Have had good luck with Grizzly (bandsaw, sander, router table), any one with experience on this GO715p GrizzlyTable Saw? 

G0715P 10" Hybrid Table Saw with Riving Knife, Polar Bear Series®

Seems a good bang for the buck with decent features, dust port, etc... application is moderate general purpose shop use, not building cabinets, boats or houses!

Currently using a Skill tabletop model mounted on a stand, just not cutting it.

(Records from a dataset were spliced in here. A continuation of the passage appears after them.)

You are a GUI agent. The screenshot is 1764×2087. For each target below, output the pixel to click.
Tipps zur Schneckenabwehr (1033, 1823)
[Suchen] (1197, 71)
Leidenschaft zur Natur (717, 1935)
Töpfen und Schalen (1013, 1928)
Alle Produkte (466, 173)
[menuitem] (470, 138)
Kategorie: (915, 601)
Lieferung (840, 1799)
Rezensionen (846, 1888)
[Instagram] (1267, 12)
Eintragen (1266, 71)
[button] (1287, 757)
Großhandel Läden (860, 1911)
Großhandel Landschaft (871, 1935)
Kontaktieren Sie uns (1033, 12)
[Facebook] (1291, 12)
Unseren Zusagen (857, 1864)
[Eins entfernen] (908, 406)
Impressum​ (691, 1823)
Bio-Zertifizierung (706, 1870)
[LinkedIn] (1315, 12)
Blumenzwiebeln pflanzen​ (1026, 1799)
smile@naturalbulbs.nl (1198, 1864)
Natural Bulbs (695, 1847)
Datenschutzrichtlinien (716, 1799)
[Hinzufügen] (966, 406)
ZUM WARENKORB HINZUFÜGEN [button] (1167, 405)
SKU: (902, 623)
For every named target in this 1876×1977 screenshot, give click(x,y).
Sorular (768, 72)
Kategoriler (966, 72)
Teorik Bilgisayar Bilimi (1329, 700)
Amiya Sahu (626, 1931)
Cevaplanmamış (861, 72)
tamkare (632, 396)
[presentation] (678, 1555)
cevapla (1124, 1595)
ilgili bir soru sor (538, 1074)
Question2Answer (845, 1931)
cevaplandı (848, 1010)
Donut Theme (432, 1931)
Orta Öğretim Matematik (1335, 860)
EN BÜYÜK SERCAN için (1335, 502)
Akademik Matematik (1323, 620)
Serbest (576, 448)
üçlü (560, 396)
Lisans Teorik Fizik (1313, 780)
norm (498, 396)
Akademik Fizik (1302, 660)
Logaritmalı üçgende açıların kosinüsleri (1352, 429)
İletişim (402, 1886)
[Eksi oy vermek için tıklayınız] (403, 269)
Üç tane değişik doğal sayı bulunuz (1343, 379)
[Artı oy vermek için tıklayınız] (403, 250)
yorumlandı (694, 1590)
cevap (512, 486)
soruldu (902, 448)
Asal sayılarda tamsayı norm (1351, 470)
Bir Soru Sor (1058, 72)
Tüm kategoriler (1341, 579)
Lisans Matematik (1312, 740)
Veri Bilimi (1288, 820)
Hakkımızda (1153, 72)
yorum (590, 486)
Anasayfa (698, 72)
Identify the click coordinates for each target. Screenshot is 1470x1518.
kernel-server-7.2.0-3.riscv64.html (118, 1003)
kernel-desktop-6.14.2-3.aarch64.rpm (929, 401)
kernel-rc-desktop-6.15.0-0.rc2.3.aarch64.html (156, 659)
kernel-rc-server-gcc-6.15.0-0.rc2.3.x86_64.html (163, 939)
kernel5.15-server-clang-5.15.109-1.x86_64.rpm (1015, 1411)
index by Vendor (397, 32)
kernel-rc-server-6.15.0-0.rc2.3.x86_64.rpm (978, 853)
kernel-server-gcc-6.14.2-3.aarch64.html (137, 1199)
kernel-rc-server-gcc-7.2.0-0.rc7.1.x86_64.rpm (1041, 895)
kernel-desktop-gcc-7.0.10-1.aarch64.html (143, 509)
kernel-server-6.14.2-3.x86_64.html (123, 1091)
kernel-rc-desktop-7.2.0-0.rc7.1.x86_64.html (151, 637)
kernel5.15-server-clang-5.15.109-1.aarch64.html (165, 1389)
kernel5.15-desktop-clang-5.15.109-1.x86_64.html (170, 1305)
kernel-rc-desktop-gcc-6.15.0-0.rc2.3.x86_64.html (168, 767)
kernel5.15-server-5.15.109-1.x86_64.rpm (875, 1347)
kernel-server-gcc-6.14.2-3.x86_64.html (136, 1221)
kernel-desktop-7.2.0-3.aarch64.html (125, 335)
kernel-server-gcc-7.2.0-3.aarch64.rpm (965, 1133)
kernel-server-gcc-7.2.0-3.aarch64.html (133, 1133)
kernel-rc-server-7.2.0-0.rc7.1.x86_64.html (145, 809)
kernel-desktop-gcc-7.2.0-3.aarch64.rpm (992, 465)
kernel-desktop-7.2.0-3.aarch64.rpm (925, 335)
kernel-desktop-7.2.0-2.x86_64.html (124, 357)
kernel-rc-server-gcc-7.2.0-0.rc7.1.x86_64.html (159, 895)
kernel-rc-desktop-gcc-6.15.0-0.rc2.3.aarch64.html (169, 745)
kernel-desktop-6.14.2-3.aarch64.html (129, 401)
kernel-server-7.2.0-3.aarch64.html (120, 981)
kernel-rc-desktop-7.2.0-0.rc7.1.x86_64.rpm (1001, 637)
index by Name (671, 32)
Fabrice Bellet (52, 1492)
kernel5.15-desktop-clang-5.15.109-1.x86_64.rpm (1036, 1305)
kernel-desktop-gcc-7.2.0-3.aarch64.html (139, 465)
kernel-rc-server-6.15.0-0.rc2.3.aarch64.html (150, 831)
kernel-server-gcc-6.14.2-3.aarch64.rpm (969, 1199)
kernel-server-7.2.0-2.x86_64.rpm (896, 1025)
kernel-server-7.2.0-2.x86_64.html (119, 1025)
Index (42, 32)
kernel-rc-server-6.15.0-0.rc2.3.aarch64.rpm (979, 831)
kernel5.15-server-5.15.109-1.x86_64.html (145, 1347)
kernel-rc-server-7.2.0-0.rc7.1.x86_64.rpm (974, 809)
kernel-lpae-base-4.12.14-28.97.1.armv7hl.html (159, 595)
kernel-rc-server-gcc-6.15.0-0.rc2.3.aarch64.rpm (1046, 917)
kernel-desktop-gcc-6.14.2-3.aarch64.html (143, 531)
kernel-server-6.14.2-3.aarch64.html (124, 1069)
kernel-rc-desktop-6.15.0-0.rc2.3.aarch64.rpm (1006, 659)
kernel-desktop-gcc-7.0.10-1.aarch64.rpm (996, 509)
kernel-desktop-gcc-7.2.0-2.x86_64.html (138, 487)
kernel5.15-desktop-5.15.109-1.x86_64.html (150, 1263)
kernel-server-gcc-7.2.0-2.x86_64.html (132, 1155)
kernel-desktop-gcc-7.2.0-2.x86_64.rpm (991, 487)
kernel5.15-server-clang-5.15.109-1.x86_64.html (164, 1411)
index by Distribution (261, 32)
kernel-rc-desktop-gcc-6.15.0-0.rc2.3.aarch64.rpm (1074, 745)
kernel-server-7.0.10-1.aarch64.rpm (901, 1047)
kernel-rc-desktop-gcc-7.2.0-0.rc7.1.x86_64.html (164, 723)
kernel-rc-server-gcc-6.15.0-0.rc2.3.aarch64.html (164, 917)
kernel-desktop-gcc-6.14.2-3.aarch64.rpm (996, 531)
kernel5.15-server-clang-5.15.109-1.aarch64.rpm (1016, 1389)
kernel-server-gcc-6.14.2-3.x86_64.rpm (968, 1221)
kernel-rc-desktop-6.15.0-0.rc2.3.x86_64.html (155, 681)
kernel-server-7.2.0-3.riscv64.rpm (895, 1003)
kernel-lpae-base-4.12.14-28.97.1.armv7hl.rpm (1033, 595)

Any other recommendations?

Thx in advance,
Ron


----------



## AxlMyk (Jun 13, 2006)

The Ryobis seem to get good reviews.


----------



## DaninVan (Jan 1, 2012)

Hey, Ron; absolutely no reason you _couldn't_ do _any_ of those categories with the Grizzly or similar quality. 
220V for sure
10" blade
2+hp minimum, 3 preferably
the best fence you can afford
the best mitre gauge you can find ...rock solid, no slop or flexing
floor mount if you've got the space...portables just aren't made to the same structural standard. (No one's packing a 500lb machine into their pickup then up a flight of stairs!)
Other than the obvious, stated above, look for reviews. Several members here have given the Grizzly a good looking over, hopefully they'll check in with their own opinions.
Personally, I've been using a Delta Contractor saw for years, and if I was doing it again, I'd be going your route!
How does this compare?
King Canada 10" 3HP Cabinet Saw [KC-26FXTI505052] - $1,849.99 : KMS Tools & Equipment from Vancouver BC, Largest selection of tools in Canada


----------



## Sawdust Don (Nov 1, 2012)

There has been some problems with the Griz 715. The blade seems to shift to one side when elevated.
Most would not notice that, but others have returned the saw, and got the much better cabinet style saw.
I cant recall any complaints on the Griz cabinet models.


----------



## denniswoody (Dec 11, 2011)

If you are looking for a saw for moderate use a 1.5 HP 110V will probably meet your needs. I can get through 3 inch hard maple with mine. Don't skimp on the blade quality. If you have 220V already then that's a good option too. A cabinet style unit with good dust collection is important. As Daninvan says the fence and mitre gauge are very critical to accurate cuts. Look for a saw that allows you to adjust the table very precisely to the flat and square to blade.


----------



## Genel41 (Feb 6, 2013)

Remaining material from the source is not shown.